Behind the Candelabra (2013)
From the moment Michael Douglas appears on stage as Liberace—dressed in an outrageously sparkling silver suit, playing a gaudily decorated piano, regaling the crowd with banter—this film is magic. Plotwise it’s light, and focus-wise it’s tight, director Steven Soderbergh (adapting Thorson’s memoir of the same name) sticking closely to Liberace relationship with animal trainer Scott Thorson (Matt Damon), who the superstar pursues despite an immense age gap. Their differences in age, maturity and living circumstances create some very, shall we say, mixed feelings, evinced when a pillow-talking Liberace expresses his weird desire “to be everything to you Scott: father, brother, lover, best friend.”
You never doubt Liberace’s ability to charm, because Douglas is so immersively radiant. And you really feel the ups and down of the pair’s relationship, the lust and lustre of young romance eventually bottoming out into bitter separation. It’s Thorson, rather than the star, who gets possessive and unhinged, which changes both the film’s story and surface, Soderbergh’s camerawork growing bolder as Thorson gets wilder. The film’s final act is bittersweet, and the overarching tone celebratory.
Bird (1988)
There’s no such thing as perfect jazz: a greast deal of its beauty comes from discordance and intuition. In his film about legendary saxophonist Charlie “Bird” Parker (Forest Whitaker), director Clint Eastwood suggests that a film’s form and structure might also be semi-improvisational and instinctive, or at least channel this kind of energy. Eastwood doesn’t delay the main event, whooshing us onto a stage with Bird as he makes a beautiful racket, blasting and bebopping and doing his thang. Before long the protagonist is in rehab following a suicide attempt. From the start you can feel the film moving in slightly strange, drifting rhythms, like Eastwood is trying to softly surprise us, like he doesn’t want to deliver the expected beats.
Whitaker’s great performance is the glue holding the drama’s smooth-flowing vignettes together (with rock-solid support from Diane Venora as Bird’s romantic partner Chan Parker). You’re not sure if the drug-afflicted Parker is too far gone, down too deep to come back up. Whitaker gives him an unsettling, vacant countenance, the look of a man slowly being washed away. Eastwood doesn’t make the mistake of trying to explain jazz, or the artist, or the creative process, though the film radiates a love of all these things.
Rocketman (2019)
Recreating past events is impossible; the real challenge in a biopic is to use fiction to be truthful. Director Dexter Fletcher’s film about Elton John is a fabulous example of this, bridging the gap between reality and make believe, creating a spirit that’s fundamentally Elton. This is clear from the very first scene, in which the titular Rocketman (Taron Egerton) attends an AAA meeting in a bright orange birdman costume, then starts singing—the film is a musical, by the way—after his childhood self appears in the room.

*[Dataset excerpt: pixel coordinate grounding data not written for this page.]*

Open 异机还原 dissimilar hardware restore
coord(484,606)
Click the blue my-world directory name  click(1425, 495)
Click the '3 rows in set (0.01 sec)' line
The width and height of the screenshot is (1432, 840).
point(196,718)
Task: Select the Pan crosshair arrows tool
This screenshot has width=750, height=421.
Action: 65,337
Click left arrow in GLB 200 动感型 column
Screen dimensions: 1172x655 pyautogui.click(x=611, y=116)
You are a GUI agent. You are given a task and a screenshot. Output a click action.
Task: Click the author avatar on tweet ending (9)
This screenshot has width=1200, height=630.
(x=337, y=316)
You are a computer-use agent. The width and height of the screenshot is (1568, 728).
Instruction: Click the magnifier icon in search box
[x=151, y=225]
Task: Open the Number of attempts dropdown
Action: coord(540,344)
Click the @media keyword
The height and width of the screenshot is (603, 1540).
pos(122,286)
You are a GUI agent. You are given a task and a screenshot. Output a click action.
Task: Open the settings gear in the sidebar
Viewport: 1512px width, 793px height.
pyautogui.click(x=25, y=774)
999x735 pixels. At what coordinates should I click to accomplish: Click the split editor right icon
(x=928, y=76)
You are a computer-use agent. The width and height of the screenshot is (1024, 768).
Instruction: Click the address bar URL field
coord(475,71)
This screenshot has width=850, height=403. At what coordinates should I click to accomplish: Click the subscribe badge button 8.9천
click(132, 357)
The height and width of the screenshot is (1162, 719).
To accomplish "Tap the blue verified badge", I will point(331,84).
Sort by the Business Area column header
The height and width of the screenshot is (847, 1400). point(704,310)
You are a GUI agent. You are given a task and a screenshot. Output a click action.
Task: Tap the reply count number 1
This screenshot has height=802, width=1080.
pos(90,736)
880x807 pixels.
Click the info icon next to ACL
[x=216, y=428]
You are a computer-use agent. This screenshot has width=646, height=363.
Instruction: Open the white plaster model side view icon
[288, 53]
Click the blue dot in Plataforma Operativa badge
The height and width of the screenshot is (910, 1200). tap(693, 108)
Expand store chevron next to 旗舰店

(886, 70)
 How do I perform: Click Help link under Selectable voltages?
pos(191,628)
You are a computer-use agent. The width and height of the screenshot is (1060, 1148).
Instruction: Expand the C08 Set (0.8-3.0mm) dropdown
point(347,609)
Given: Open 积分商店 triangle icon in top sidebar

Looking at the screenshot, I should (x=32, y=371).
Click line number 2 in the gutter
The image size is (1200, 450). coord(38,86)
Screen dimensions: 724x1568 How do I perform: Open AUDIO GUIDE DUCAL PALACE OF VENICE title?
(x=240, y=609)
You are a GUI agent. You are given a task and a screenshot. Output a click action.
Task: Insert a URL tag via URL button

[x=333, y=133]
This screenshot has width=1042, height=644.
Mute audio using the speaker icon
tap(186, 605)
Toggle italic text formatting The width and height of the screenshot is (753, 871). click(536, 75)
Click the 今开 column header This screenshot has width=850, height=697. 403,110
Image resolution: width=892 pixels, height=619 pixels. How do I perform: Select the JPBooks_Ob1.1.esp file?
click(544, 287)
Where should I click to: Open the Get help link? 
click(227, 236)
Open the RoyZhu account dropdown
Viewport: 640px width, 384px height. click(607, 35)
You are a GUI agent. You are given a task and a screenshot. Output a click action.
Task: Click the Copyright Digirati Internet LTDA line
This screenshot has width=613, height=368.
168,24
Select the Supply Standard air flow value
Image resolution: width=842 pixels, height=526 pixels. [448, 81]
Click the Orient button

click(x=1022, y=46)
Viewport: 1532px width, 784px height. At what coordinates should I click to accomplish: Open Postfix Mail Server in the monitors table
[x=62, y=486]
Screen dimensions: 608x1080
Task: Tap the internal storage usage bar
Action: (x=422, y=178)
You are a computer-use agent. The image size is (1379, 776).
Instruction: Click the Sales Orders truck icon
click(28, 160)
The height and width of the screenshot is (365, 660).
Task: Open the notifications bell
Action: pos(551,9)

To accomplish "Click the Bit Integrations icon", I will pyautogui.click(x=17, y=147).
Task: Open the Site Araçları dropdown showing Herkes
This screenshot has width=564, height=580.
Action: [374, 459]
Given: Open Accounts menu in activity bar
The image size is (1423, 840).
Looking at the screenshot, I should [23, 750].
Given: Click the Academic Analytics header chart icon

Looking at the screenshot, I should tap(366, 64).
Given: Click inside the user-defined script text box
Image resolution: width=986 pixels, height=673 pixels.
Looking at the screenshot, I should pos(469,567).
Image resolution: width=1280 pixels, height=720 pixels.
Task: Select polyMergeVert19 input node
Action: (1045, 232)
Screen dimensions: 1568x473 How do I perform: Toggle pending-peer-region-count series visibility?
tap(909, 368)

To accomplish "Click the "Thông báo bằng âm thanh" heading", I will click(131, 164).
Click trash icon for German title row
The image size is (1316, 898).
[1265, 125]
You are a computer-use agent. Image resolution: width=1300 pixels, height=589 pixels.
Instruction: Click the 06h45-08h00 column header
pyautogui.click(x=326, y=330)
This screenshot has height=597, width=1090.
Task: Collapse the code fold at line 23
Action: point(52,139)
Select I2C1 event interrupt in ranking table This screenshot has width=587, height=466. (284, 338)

As I wrote in my review, this scene, which transitions into a chapter illustrating his childhood in northwest London, is “the first but far from the only example of a film that treats narrative segues as unique entertainment propositions, merging time and space with fussy panache, rendering the past as a kind of phantasmagoric pageant or glitter glue-bound history lesson.” Like all musicals, Rocketman has a heightened theatricality, as well as, less commonly, a thick campy surrealism, enabling Fletcher to zhuzh up many familiar elements—from breakthrough performances to confrontations with tsk-tsking parents.